Educational diversity: everything begins at school
Our children no longer go to nurseries. Maybe we continue using the term, but now the correct thing is to say infant schools. It is not a matter of terminology. We have understood that this is a fundamental stage in the child’s education which will shape their personality and allow them to acquire the basic tools to develop in the future. The classrooms are increasingly diverse in cultures, but also in interests and learning rhythms. Being able to adapt our schools to the demands of the 21st century society is the challenge that is presented to us all as part of the educational system.
Between 0 and 6 years old, the child acquires many of the most crucial bases for their physical, affective, social and intellectual development; learning about their own bodies and those of others and respecting differences. They explore their surroundings and begin to act with autonomy, while demonstrating the first communicative and logical-mathematical skills. At such an early age, being born at the beginning or end of the year makes a big difference in learning abilities. Organising the groups based on maturational development and date of birth is one of the trends in early childhood education increasingly applied in schools.
It is based on the Montessori method which, though not new, has recently gained great popularity. It was created at the beginning of the 20th century by the Italian pedagogue María Montessori. It proposed an education focused on the child and what is known as active learning, through sensory materials that help stimulate their senses, as a prior step to writing and reading. One of the keys to this method is the principle of learning by playing, so it is essential to foster a safe learning environment based on respect for the particularities of each child.
In addition to the Montessori method, we are returning other pedagogical approaches related to the New School of the 19th century. Dewey, Freinet and Decroly outlined the principles on which today the most innovative educational experiences of our educational system are based. Having overcome the demands of the Industrial Revolution on which our school is still mainly founded today, it makes sense to recover the proposals of these pedagogues: an education based on the interests and needs of the student, generating practices based on research, the resolution of real problems and interrelation with one’s closest surroundings.

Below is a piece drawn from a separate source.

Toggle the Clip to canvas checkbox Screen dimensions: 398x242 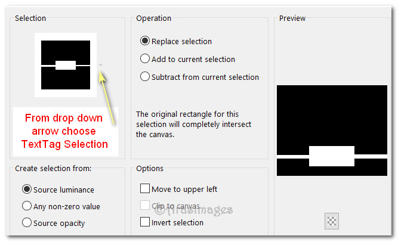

It supposes a criticism of rote, of sticking to old textbooks like encyclopaedias as the only learning materials; to the classes far removed from the students’ daily life. “We have gone from a society based on the production of consumer goods to another where the fundamental thing is the creation of new ideas and the development of new professions. The expectations are totally different today,” says Professor Bianca Thoilliez Ruano, one of the authors of the study 'Fundamentals of research and educational innovation' (UNIR, 2017).
Other ways to educate
We start with an infant education based on more flexible and enriched schools with more conscious attention to the child and his/her abilities. In the next stage of primary education, the latest trends in the field of educational innovation are problem-based learning, flipped classroom and gamification.

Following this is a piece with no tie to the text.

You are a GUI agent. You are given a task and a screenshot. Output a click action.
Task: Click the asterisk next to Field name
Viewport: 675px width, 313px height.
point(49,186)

Problem-based learning is a teaching methodology in which students acquire knowledge and skills through a work in which they are expected to investigate and answer a sufficiently motivating and complex question, problem or challenge. The flipped classroom model reverses the traditional teaching method; it transfers the work normally done in the classroom to outside, so that the valuable time of interaction between student and teacher can be devoted to aspects such as answering doubts.

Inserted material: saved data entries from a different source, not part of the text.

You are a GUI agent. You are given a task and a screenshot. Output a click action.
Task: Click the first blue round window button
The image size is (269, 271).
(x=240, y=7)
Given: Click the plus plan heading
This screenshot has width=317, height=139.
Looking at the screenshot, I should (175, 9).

“The idea is that, thanks to the possibilities of ICT, teachers stop doing things that machines can do. For example, recording an explanation on video and sharing it with students to study at home,” says Professor Thoilliez. Gamification refers to the use of the mechanical characteristics of the games: points, levels, leader boards, challenges, rewards ... It is clear that the students have changed, just as society has. If they are to catch their attention, educational methods have to adapt to their interests and start to treat the contents from here.
We must change our way of facing education. It is no longer a matter of accumulating theoretical knowledge, but skills; from learning to doing. “The students thus advance through the learning objectives, as they show their mastery of the content, at their own pace,” says the vice-rector of innovation and educational development of the UNIR Javier Tourón. In this stage too, we find classrooms with flexible groups of students working in different areas, who understand, because they put the knowledge into practice. They get actively involved; they participate and cooperate with each other in a dynamic exercise of their potential. Classrooms with room for the diversity of students and their different concerns, motivations and learning abilities.
A school capable of fostering complex thinking, which contributes to the development of different intelligences and helps students achieve their vocational goals. The Multiple Intelligence model outlined by Howard Gardner in his book ‘Creative Minds’ (1995) can be a useful reference framework for developing innovative experiences in school. Its purpose is to enhance the intellectual abilities of children in the infant stage and the first years of primary school in particular by introducing the arts, which have been shown to have a vital influence on the development of cognitive skills. It is a question of understanding and integrating aspects such as personality, emotions and cultural differences: the differences that add up.